We don’t know what causes autism, but the leading hypothesis is genetics plus some environmental trigger. Could heavy metals in baby food be the trigger that causes autism?
A recent systematic review (considered the pinnacle of the hierarchy of biomedical research) examined heavy metals and autism. However, it was based on a bunch of case-control studies, which may show correlation but do not establish causation. One of the studies included in their review stated clearly that:
The major problem with case-control studies is the temporal relationship between exposure and outcome. It is possible, for example, that older children with ASD may exhibit more mouthing behavior than healthy controls, leading to increased levels of mercury (and other pollutants) in their biological tissues.
In other words, despite the desire to believe that these heavy metals are linked to autism, there is no robust, repeated evidence that supports that claim.

Summary?
I started this post by immediately thinking that it’s just a bunch of greedy lawyers trying to make a buck. I even accused anti-vaxxers of being involved somehow. Then I read the Congressional study of heavy metals in baby food, and I was appalled.
Now I don’t know if this study from Congress follows rigorous science, like only testing one bottle of baby food or cherry-picking the highest numbers to make their case. But these numbers come straight from the manufacturers, which means they must not think it’s a big deal.
There is no overwhelming “gotcha” evidence that heavy metals in baby food are linked to autism, but they are linked to other neurodevelopmental issues. Moreover, autism often is diagnosed in children who probably all have consumed commercial baby food, which again is a correlation, not causation.
So, I began writing thinking this was all nonsense. Now, I think there’s a problem here, but I don’t know if there is a way to fix it. The food supply chain, across the world, is contaminated “naturally” with these heavy metals. I think science has to figure out a way to process these foods to remove the heavy metals, but I don’t know of a way to do it that doesn’t greatly increase the cost.
I am not an attorney, and I don’t play one on the internet, so I don’t know if these lawsuits will have merit. The baby food companies are not engaging in deceit or negligence, and there is little evidence that these heavy metals in baby food are linked to autism.
I only follow science, and there is something here, scientifically. I just don’t know if it has anything to do with autism.
Citations
- Amadi CN, Orish CN, Frazzoli C, Orisakwe OE. Association of autism with toxic metals: A systematic review of case-control studies.
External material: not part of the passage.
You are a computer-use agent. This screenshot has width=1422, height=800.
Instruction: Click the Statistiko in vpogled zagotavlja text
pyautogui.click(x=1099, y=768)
Pharmacol Biochem Behav. 2022 Jan;212:173313. doi: 10.1016/j.pbb.2021.173313. Epub 2021 Dec 9. PMID: 34896416.
- Chunhabundit R. Cadmium Exposure and Potential Health Risk from Foods in Contaminated Area, Thailand. Toxicol Res. 2016 Jan;32(1):65-72. doi: 10.5487/TR.2016.32.1.065. Epub 2016 Jan 31. PMID: 26977260; PMCID: PMC4780235.
- Jafari T, Rostampour N, Fallah AA, Hesami A. The association between mercury levels and autism spectrum disorders: A systematic review and meta-analysis. J Trace Elem Med Biol. 2017 Dec;44:289-297. doi: 10.1016/j.jtemb.2017.09.002. Epub 2017 Sep 4. PMID: 28965590.